Deliciosas trufas artesanales con un corazón cremoso de avellana tostada

Las trufas de chocolate negro y avellana son un clásico de la repostería francesa que combina la intensidad del cacao con el aroma tostado de las avellanas. Estas delicias redondas, cubiertas de cacao en polvo, tienen su origen en la región de Périgord, famosa por sus trufas negras, aunque estas son mucho más dulces y accesibles.
La textura de estas trufas es verdaderamente exquisita: un exterior ligeramente crujiente de cacao en polvo que da paso a un interior suave y cremoso que se derrite en la boca. El chocolate negro de buena calidad (mínimo 70% de cacao) proporciona profundidad y complejidad, mientras que la avellana tostada añade notas terrosas y un toque crujiente que contrasta maravillosamente.

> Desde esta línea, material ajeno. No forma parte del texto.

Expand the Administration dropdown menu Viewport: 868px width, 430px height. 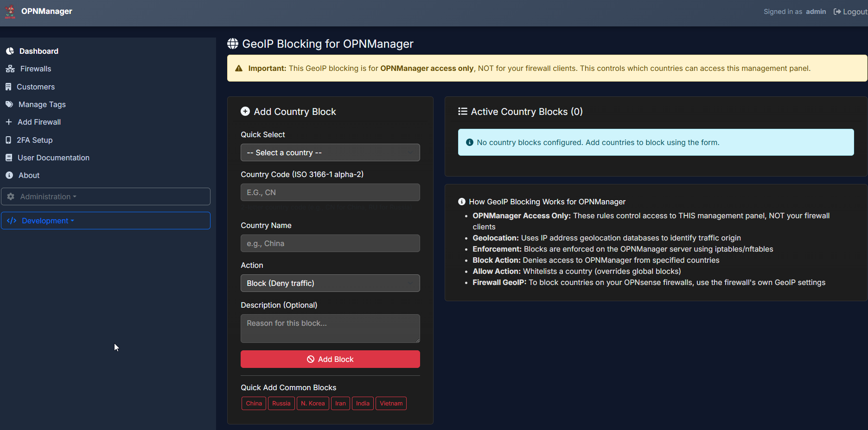click(x=106, y=196)
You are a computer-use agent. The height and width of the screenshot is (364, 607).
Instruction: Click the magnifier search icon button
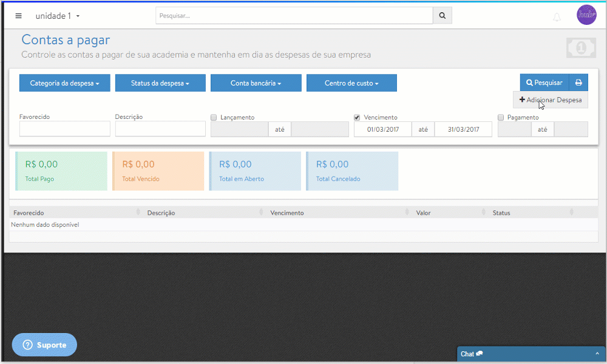(x=442, y=16)
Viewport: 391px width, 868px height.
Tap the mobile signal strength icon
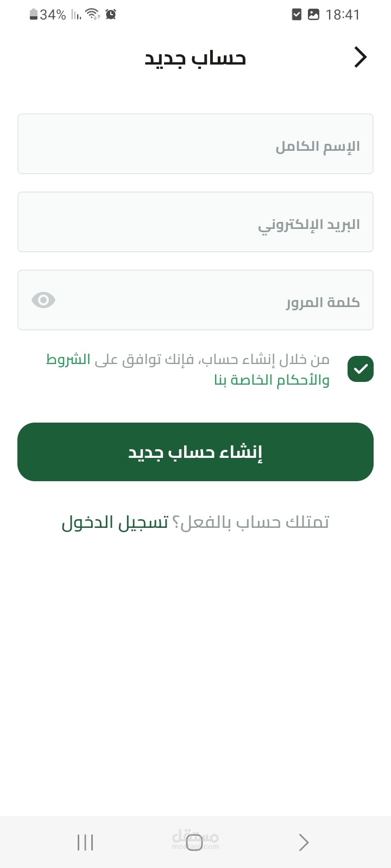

Para prepararlas correctamente, es fundamental trabajar con ingredientes a temperatura ambiente y tener paciencia durante el proceso de enfriado. La crema de avellanas debe estar bien integrada con el chocolate fundido para lograr una mezcla homogénea que se pueda moldear con facilidad. El reposo en refrigeración es clave para que la masa adquiera la consistencia adecuada para formar las bolitas.
En cuanto a la presentación, estas trufas lucen especialmente elegantes servidas en pequeños moldes de papel o sobre una bandeja de porcelana blanca. Se pueden espolvorear con cacao en polvo, coco rallado o incluso trocitos de avellana tostada para darles un toque personal. Son perfectas para acompañar un café espresso o un vino dulce como el Oporto.
Estas trufas no solo son un postre delicioso, sino también una experiencia sensorial completa. El aroma del chocolate y la avellana se percibe incluso antes de probarlas, y el primer bocado revela todas las capas de sabor que se han desarrollado durante su elaboración. Son ideales para impresionar a invitados o para darse un capricho especial en casa.
Un consejo importante es almacenarlas correctamente: en un recipiente hermético en el refrigerador, donde se conservarán perfectamente durante una semana. Antes de servir, es recomendable sacarlas unos minutos para que recuperen su textura cremosa característica.
Sustituye el chocolate negro por chocolate blanco y añade ralladura de naranja para un contraste cítrico.
Reemplaza la nata por leche de coco y la mantequilla por aceite de coco. Usa chocolate vegano sin lácteos.
En lugar de cacao en polvo, baña las trufas en chocolate negro fundido y decora con avellanas enteras.
Guardar en un recipiente hermético en el refrigerador. Separar capas con papel de hornear para evitar que se peguen.